_EXERCISE_: Can you rewrite everything from the start of the listing down to the line containing "610, 593, 617)", replacing "clicked" with "selected" and leaving all else unchanged?

—————

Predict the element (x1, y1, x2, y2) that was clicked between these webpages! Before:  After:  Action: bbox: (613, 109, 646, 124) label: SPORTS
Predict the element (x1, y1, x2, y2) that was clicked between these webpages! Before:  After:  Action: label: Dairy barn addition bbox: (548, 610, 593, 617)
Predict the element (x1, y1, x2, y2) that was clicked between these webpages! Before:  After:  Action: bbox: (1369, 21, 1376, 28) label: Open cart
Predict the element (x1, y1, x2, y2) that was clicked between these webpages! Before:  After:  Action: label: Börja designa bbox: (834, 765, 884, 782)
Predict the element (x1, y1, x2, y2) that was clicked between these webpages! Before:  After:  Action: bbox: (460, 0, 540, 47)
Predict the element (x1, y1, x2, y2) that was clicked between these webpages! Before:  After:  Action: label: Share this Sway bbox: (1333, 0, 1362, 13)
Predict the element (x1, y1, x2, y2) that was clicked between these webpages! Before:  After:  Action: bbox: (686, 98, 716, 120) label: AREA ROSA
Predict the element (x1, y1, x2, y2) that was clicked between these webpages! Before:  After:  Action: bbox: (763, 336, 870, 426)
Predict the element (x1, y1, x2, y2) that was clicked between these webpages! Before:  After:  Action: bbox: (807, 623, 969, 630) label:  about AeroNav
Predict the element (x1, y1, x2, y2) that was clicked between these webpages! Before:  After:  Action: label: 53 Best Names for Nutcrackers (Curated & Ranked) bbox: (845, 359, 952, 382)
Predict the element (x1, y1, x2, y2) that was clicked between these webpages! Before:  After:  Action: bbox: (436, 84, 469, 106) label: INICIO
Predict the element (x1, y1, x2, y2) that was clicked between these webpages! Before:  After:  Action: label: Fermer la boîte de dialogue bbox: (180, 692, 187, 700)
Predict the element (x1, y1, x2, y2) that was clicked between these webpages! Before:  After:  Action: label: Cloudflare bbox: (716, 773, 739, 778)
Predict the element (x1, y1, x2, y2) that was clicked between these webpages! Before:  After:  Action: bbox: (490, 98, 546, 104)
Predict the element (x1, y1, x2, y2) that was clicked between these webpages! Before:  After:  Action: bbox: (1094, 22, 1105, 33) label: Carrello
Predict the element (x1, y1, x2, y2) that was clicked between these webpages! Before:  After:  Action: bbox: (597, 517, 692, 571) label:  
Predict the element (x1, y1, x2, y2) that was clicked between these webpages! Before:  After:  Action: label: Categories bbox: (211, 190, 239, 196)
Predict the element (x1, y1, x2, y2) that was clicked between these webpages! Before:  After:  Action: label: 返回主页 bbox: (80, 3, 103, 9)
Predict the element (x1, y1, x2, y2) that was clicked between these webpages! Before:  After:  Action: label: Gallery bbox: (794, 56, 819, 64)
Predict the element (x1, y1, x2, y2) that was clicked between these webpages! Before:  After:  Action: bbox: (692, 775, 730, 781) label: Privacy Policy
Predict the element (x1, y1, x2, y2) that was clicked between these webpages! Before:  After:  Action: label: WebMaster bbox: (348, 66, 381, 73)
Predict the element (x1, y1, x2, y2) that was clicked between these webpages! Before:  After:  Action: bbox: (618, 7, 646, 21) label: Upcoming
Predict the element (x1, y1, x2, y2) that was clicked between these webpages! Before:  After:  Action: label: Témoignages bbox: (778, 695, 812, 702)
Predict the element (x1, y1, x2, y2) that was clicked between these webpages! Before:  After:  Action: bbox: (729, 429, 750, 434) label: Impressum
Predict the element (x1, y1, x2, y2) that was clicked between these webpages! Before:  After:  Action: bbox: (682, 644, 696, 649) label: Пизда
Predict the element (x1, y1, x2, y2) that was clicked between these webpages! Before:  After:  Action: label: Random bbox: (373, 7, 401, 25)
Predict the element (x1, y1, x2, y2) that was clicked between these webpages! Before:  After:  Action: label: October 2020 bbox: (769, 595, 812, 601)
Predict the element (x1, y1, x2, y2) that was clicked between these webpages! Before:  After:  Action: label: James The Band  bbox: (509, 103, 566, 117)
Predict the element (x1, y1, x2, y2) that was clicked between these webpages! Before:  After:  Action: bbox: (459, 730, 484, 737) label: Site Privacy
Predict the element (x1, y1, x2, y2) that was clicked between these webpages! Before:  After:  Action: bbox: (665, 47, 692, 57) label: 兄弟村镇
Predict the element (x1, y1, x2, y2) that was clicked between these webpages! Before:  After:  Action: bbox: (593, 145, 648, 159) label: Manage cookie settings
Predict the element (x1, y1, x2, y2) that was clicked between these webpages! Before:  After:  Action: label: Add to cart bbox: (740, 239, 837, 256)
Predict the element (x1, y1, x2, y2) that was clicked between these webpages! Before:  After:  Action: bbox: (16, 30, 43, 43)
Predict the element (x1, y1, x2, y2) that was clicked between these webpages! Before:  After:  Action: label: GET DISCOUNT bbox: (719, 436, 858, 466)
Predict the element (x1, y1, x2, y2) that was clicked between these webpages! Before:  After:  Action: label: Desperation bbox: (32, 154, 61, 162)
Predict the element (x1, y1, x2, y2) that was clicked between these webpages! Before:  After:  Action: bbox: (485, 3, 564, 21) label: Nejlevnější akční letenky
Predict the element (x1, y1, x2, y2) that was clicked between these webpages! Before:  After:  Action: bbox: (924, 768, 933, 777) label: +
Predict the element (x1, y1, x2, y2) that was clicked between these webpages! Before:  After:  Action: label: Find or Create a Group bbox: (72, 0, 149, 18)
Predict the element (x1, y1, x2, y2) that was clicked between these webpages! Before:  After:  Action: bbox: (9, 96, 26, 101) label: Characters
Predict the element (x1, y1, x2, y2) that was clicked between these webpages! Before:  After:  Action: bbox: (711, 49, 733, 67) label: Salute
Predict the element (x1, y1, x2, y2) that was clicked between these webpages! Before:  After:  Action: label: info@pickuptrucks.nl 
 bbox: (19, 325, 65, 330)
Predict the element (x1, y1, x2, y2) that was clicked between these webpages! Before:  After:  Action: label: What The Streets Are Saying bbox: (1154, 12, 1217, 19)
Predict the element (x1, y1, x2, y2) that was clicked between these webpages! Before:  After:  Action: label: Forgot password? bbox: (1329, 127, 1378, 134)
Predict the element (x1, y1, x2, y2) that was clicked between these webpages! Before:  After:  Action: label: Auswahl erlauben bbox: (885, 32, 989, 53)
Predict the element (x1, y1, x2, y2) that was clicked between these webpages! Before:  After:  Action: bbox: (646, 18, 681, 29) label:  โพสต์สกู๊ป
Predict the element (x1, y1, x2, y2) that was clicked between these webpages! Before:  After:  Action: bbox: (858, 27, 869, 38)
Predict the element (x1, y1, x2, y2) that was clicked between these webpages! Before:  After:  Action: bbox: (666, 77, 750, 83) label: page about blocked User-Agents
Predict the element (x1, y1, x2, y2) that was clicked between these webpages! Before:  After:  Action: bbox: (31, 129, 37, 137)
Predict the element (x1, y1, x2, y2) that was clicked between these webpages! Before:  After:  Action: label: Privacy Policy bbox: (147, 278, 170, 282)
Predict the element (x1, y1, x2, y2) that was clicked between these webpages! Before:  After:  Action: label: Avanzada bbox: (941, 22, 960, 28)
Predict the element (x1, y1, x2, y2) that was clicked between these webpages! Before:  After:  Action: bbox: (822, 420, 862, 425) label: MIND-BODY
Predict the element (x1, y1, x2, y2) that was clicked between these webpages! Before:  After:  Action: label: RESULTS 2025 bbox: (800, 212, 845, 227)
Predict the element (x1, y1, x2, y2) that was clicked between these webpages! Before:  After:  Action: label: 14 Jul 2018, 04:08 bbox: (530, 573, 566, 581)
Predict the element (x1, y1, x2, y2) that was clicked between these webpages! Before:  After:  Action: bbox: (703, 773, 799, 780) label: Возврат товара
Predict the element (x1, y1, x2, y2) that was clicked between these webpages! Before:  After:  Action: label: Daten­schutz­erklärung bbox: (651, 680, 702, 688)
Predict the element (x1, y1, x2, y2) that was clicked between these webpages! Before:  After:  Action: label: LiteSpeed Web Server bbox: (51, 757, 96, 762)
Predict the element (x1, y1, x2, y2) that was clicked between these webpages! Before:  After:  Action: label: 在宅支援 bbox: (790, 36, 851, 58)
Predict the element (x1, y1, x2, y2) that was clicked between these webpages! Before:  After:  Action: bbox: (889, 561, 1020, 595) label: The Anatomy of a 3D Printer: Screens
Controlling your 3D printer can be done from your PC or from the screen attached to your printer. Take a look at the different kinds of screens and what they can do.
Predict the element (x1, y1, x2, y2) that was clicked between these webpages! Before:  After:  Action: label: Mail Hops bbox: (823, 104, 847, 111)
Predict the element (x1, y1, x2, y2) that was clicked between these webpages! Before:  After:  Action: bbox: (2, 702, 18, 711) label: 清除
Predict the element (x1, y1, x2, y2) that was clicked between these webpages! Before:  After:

—————

_RESPONSE FOR THIS EXERCISE_:
Predict the element (x1, y1, x2, y2) that was selected between these webpages! Before:  After:  Action: bbox: (613, 109, 646, 124) label: SPORTS
Predict the element (x1, y1, x2, y2) that was selected between these webpages! Before:  After:  Action: label: Dairy barn addition bbox: (548, 610, 593, 617)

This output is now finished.